> Directions for this task
Each line of the listing below that includes "resolution" should be reported.

Content starts

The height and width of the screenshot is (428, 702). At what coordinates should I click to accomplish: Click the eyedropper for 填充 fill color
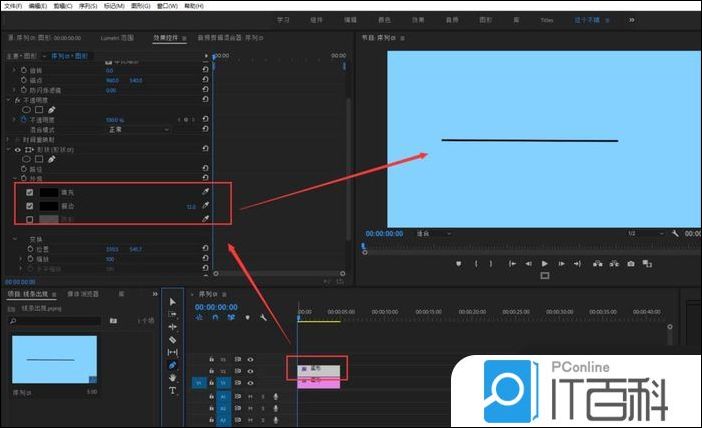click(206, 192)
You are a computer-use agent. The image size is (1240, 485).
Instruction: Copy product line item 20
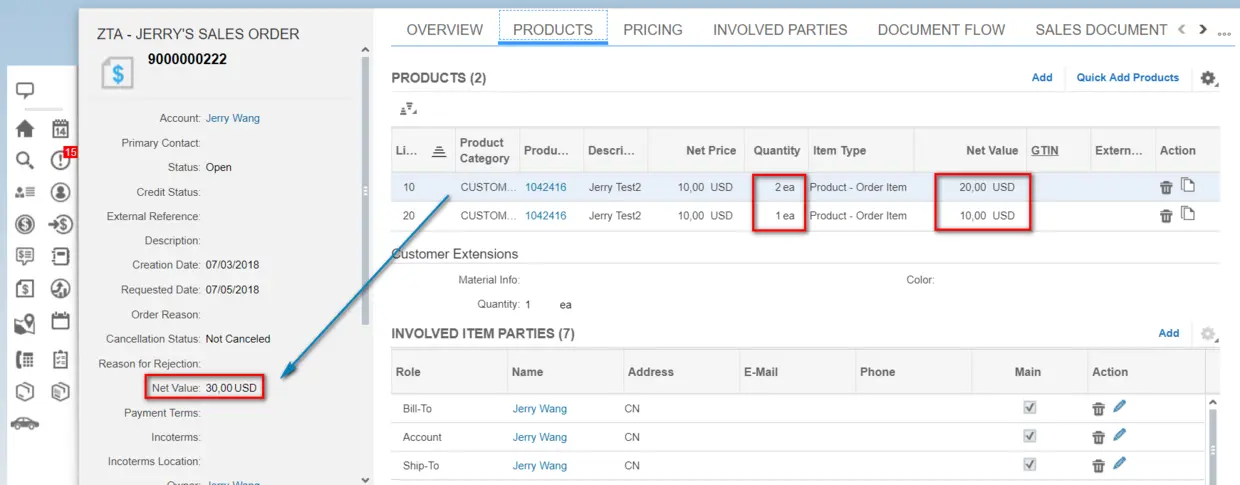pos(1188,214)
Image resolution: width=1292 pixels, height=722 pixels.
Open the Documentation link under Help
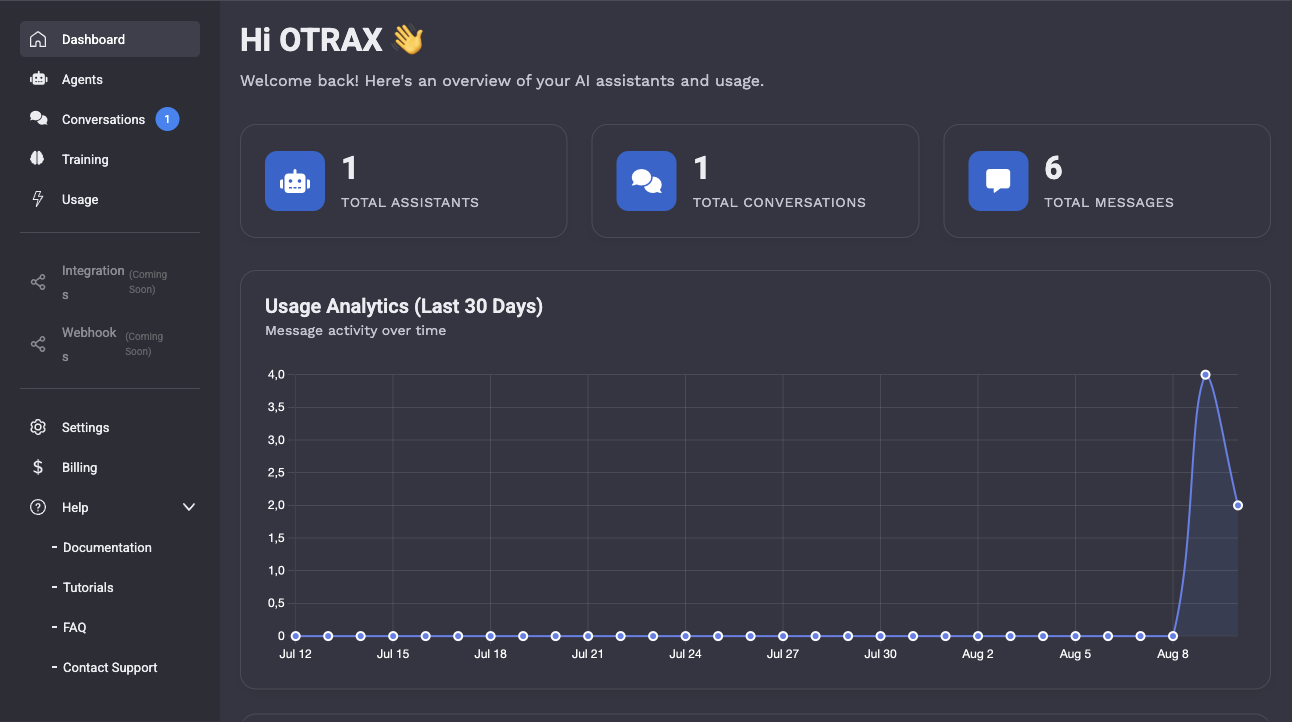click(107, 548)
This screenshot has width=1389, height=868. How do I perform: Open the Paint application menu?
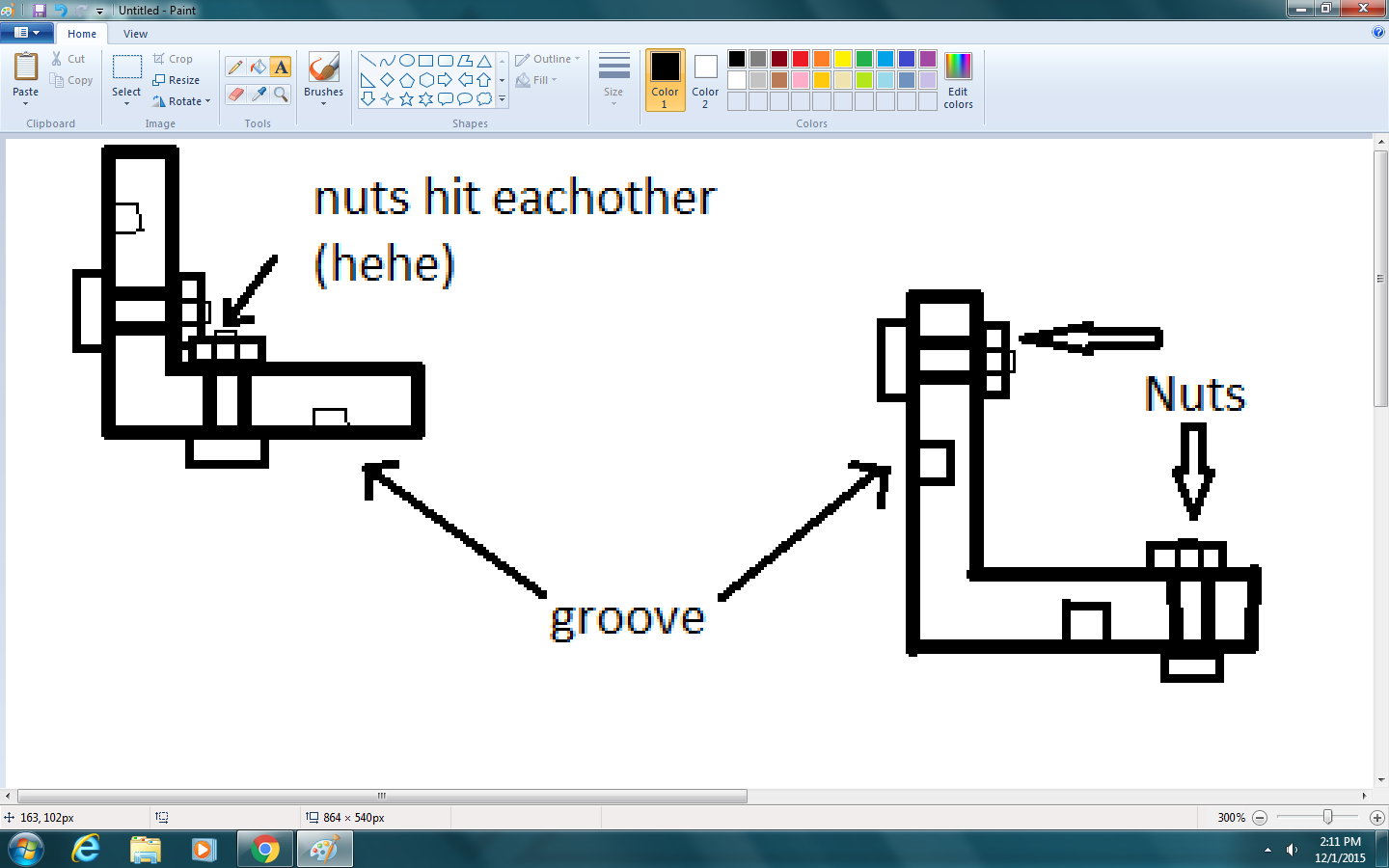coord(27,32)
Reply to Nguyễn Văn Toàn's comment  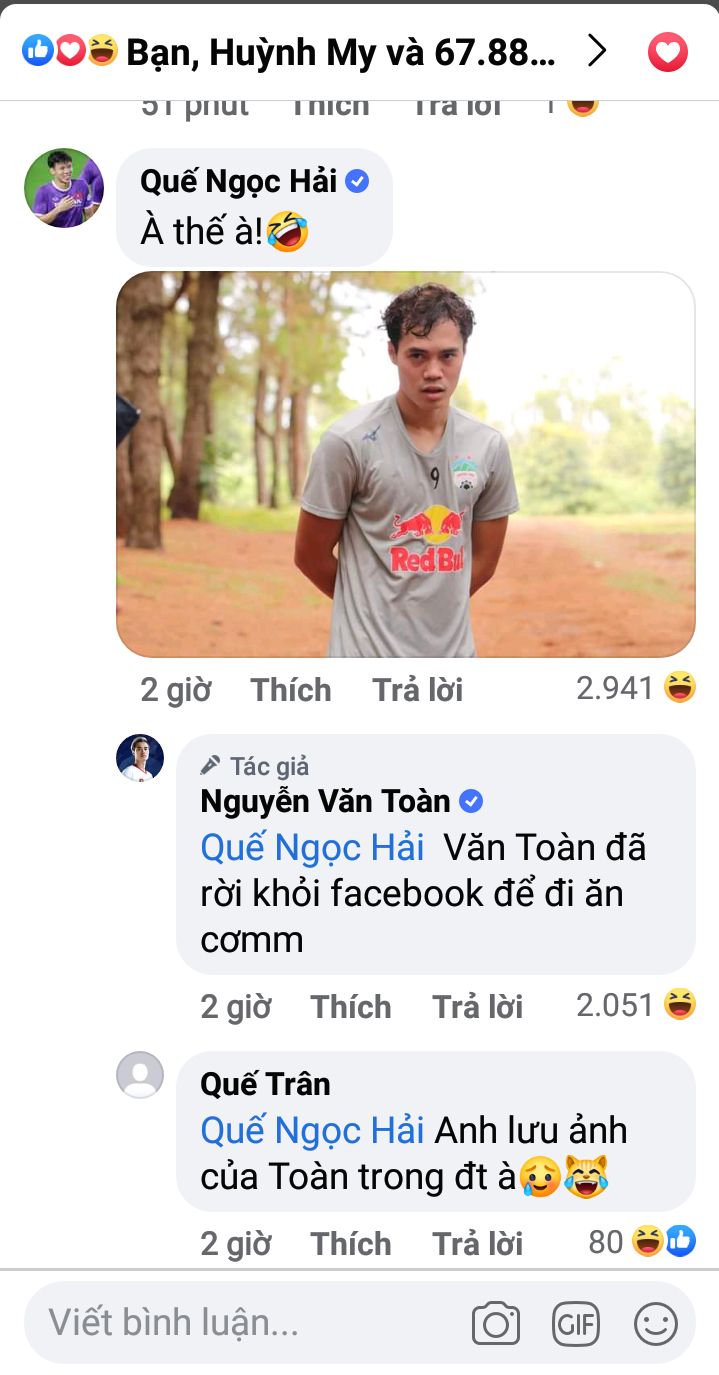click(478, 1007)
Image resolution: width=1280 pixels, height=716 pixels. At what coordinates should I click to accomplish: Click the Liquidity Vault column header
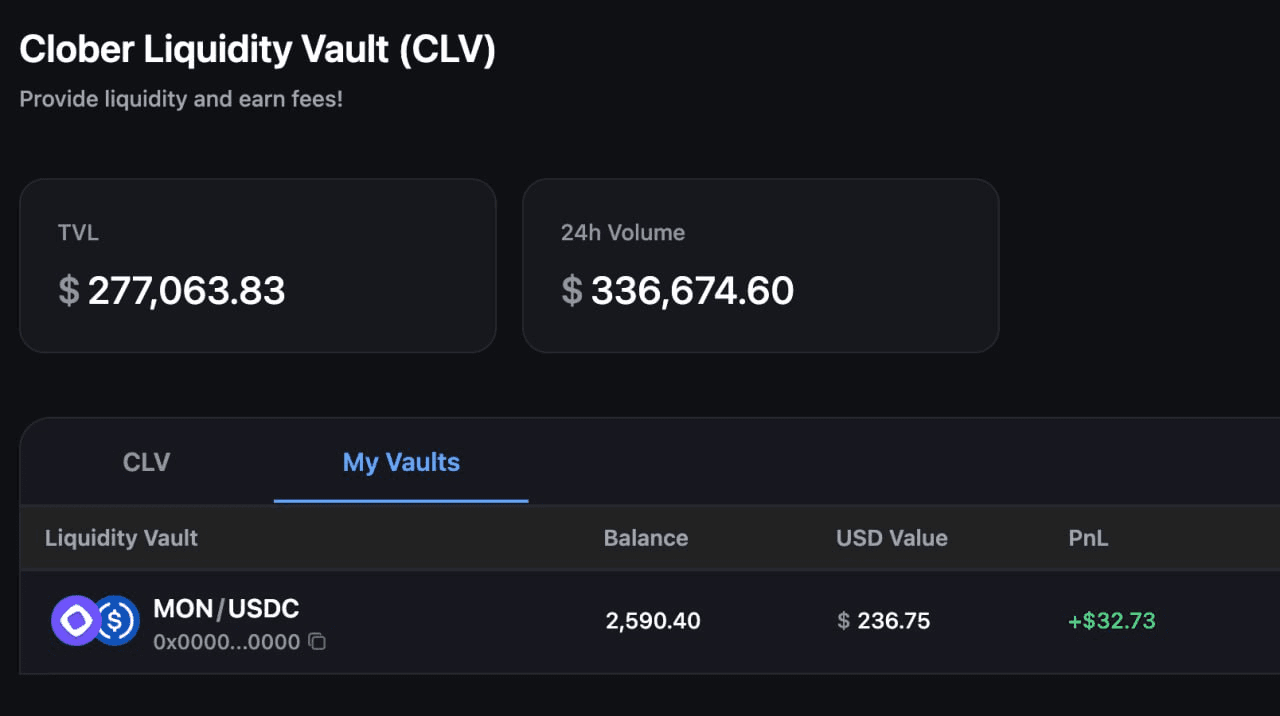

Content ends

> Completed task
Image resolution: width=1292 pixels, height=722 pixels.
Image resolution: width=1280 pixels, height=716 pixels. At what coordinates should I click to accomplish: Click the Liquidity Vault column header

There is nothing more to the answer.